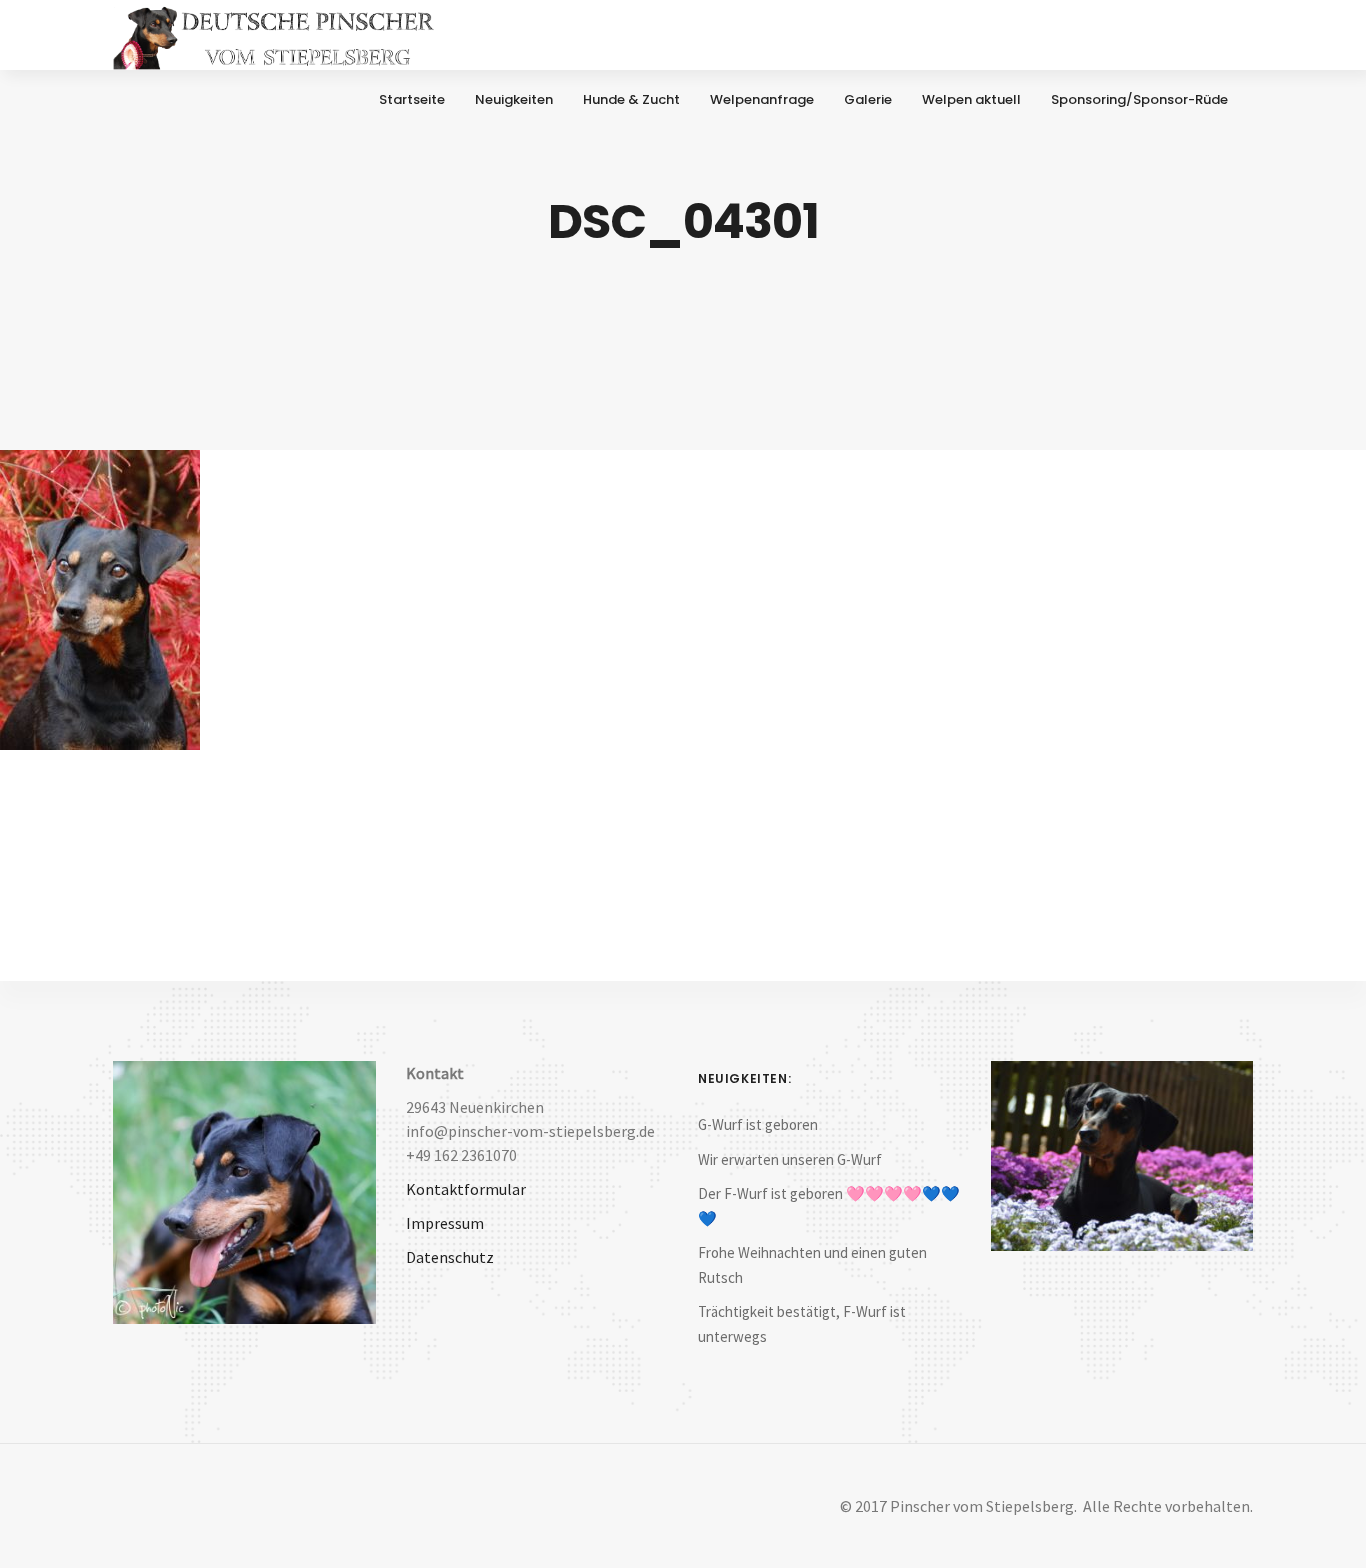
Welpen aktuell (971, 99)
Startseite (412, 99)
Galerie (868, 99)
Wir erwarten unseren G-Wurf (790, 1159)
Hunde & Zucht (631, 99)
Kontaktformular (466, 1189)
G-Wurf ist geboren (758, 1124)
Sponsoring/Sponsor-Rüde (1139, 99)
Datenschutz (450, 1257)
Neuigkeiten (514, 99)
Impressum (445, 1223)
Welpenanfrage (762, 99)
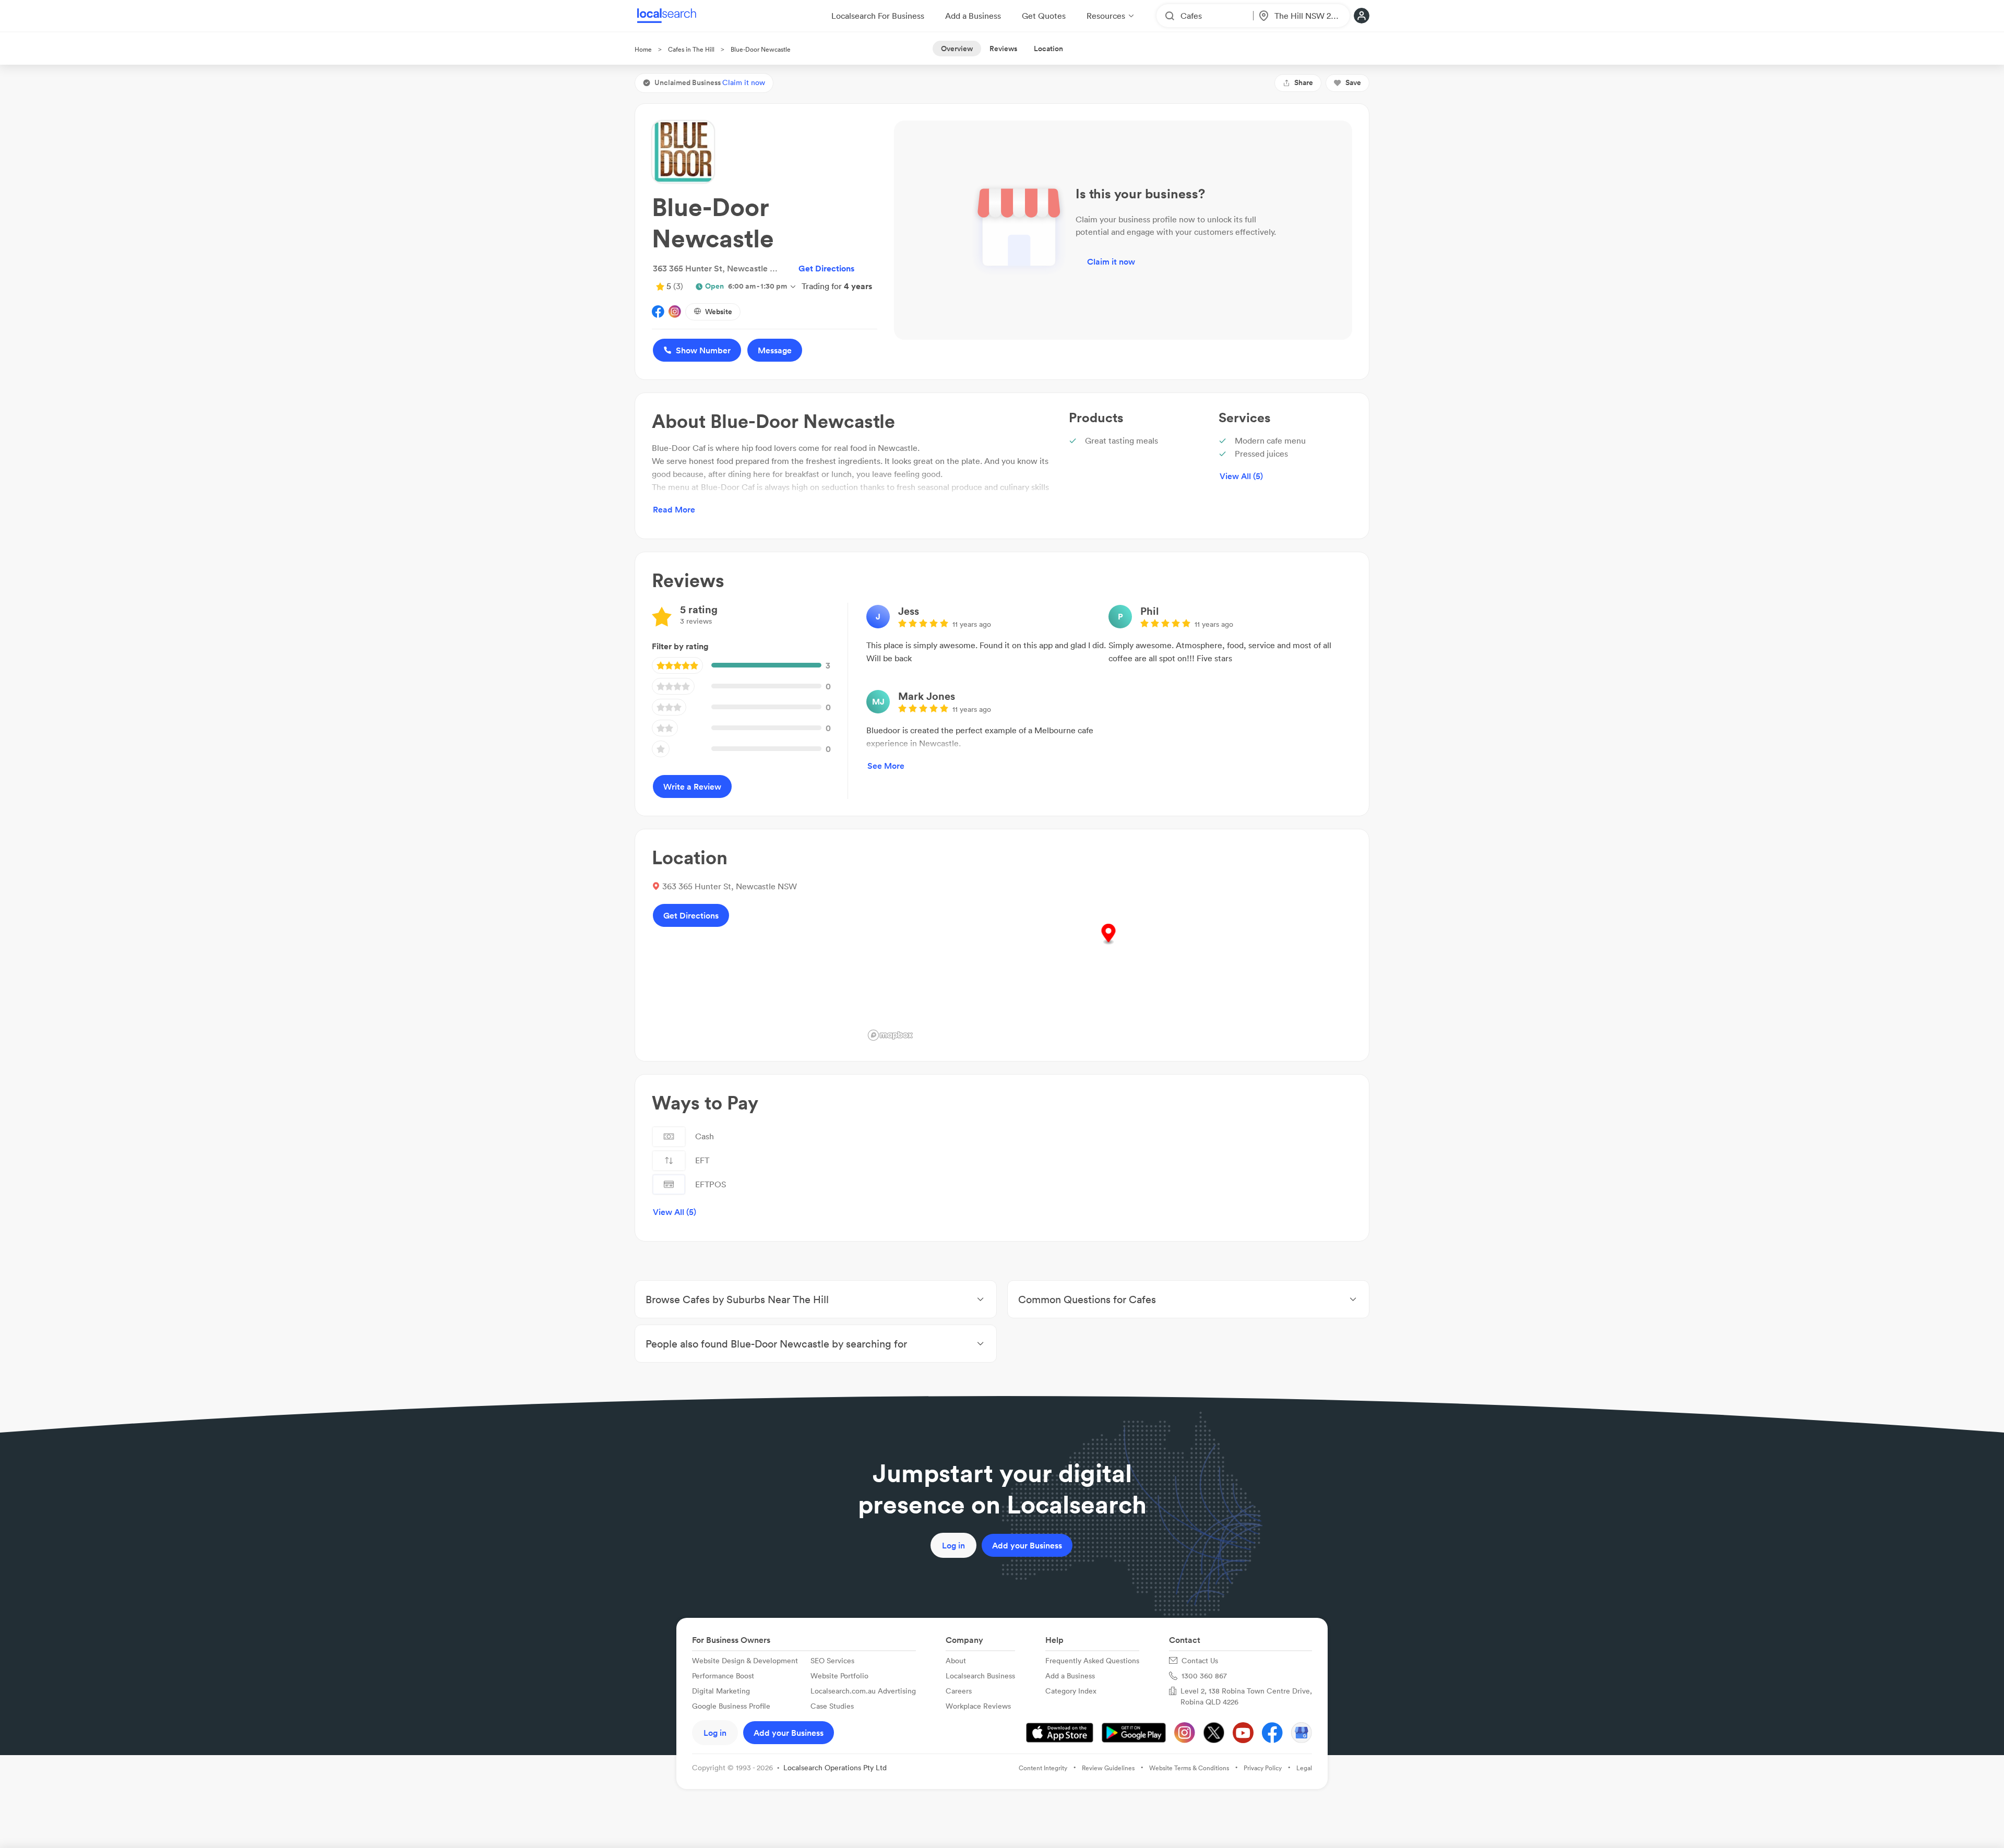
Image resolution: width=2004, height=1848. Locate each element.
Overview (957, 48)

________________________

## WORK TO COMPLETE
No picture belongs in the answer; the rest of the records must be repeated exactly.

## EXERCISE RESULT
Welpen aktuell (971, 99)
Startseite (412, 99)
Galerie (868, 99)
Wir erwarten unseren G-Wurf (790, 1159)
Hunde & Zucht (631, 99)
Kontaktformular (466, 1189)
G-Wurf ist geboren (758, 1124)
Sponsoring/Sponsor-Rüde (1139, 99)
Datenschutz (450, 1257)
Neuigkeiten (514, 99)
Impressum (445, 1223)
Welpenanfrage (762, 99)
Image resolution: width=2004, height=1848. Locate each element.
Overview (957, 48)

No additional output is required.